Der noch amtierende Gesundheitsminister Jens Spahn sah nach den Corona-Beschlüssen des BVerfG Klarheit für weitere Krisenmaßnahmen. Spahn betonte, der Richterspruch sei jedoch auch kein Freibrief für willkürliche Eingriffe in Grundrechte. Bundesweite Einschränkungen des öffentlichen Lebens müssten zeitlich befristet sein, regional ausdifferenziert werden und sich am Pandemiegeschehen orientieren.
"Das Urteil (sic) des Bundesverfassungsgerichts ist ein wichtiges Grundsatzurteil, das die Rahmenbedingungen für die Gesetzgebung in der Pandemiebekämpfung setzt. Es stuft die ergriffenen flächendeckenden Kontakt- und Ausgangsbeschränkungen als mit dem Grundgesetz vereinbar und verhältnismäßig ein", sagte der stellvertretende Fraktionsvorsitzende der SPD im Bundestag, Dirk Wiese. "Wir werden die Urteilsbegründung prüfen und kommende Maßnahmen, wie zum Beispiel regionale Lockdowns, daran orientieren. "Die erheblichen Bedenken, die das Bundesverfassungsgericht gegen die Schulschließungen aufzeigt, werden wir ernst nehmen", ergänzte Johannes Fechner, rechtspolitischer Sprecher der SPD im Bundestag.
Der Grünen-Gesundheitsexperte Janosch Dahmen schrieb bei Twitter, das Urteil (sic) gebe Rechtssicherheit für zusätzliche Schutzmaßnahmen. Zuvor hatte er der dpa gesagt: "Wir brauchen einen einheitlichen Teil-Lockdown in vielen Regionen des Landes." Schulen und Kitas sollten mit Masken und täglichen Tests aber möglichst geöffnet bleiben.
Der designierte Justizminister Marco Buschmann (FDP) sieht keine Notwendigkeit für eine Kurskorrektur der Ampel-Parteien.

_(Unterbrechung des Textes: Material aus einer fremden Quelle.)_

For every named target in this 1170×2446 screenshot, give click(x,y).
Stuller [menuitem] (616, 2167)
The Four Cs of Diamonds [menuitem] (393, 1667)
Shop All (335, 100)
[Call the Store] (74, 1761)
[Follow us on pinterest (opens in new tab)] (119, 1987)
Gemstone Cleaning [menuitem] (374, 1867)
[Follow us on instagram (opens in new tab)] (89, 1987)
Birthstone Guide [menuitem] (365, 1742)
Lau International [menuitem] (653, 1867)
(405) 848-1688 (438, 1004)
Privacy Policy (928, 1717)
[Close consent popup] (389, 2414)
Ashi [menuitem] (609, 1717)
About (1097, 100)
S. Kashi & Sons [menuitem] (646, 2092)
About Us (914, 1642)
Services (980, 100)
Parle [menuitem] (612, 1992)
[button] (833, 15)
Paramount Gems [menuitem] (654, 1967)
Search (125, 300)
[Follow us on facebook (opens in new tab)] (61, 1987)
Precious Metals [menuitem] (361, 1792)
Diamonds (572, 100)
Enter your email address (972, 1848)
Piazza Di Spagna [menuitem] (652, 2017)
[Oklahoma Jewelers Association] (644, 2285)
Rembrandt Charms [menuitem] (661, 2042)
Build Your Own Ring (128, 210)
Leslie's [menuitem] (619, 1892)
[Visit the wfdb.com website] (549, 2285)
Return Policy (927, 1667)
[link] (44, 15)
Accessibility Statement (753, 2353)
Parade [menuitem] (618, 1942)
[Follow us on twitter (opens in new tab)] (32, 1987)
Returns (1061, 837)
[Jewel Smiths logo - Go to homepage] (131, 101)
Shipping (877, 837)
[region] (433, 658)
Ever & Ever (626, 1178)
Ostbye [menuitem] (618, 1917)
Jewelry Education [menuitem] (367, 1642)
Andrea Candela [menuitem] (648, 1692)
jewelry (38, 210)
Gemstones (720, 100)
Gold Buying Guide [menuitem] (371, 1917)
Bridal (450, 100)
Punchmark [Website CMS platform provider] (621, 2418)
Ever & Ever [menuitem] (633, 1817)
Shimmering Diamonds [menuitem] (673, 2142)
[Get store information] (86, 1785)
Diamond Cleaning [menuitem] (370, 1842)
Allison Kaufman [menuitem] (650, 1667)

Für die zur FDP gehörenden Beschwerdeführer sagte er aber, dass "wir uns natürlich insbesondere mit Blick auf die Ausgangssperren ein anderes Ergebnis gewünscht hätten."
Wieder Verschärfung des Infektionsschutzgesetzes?
Der Deutsche Lehrerverband hat die Entscheidung des BVerfG zur Rechtmäßigkeit von Schulschließungen während der Geltungsdauer der sogenannten Bundesnotbremse begrüßt. "Schulschließungen sind demnach als 'Ultima Ratio' verfassungskonform, wenn sie dem höherrangigen Schutzauftrag des Staates für Leben und Gesundheit dienen und es keine milderen Maßnahmen mit gleicher Wirkung gibt", sagte Verbandspräsident Heinz-Peter Meidinger.
Aus dem Gespräch von Scholz, Merkel und den Ministerpräsidenten ließ sich am späten Nachmittag vernehmen, dass die SPD-Seite bereit sei, das erst kürzlich geänderte IfSG wieder zu verschärfen. Dazu könnten zum Beispiel auch "zeitlich befristete Schließungen von Restaurants" gehören. Flächendeckende Schließungen von Gastronomie, Handel oder Schulen sind laut dem von SPD, Grünen und FDP geänderten Infektionsschutzgesetz derzeit nicht mehr möglich. Neu soll laut SPD-Seite die 2G-Regel auf den Einzelhandel ausgeweitet werden - also Zugang nur für Geimpfte und Genesene. Ausgenommen werden sollen Geschäfte des täglichen Bedarfs. Clubs, Diskotheken sollen nach den Vorschlägen der unions- oder Grünen-geführten Länder geschlossen beziehungsweise unterbunden werden, laut dem SPD-Papier in Gebieten mit hohen Inzidenzen.
Großveranstaltungen wollen beide Seiten deutlich einschränken - auch volle Fußballstadien seien nicht akzeptabel. In den Schulen soll nach den SPD-Vorschlägen generell wieder die Maskenpflicht gelten.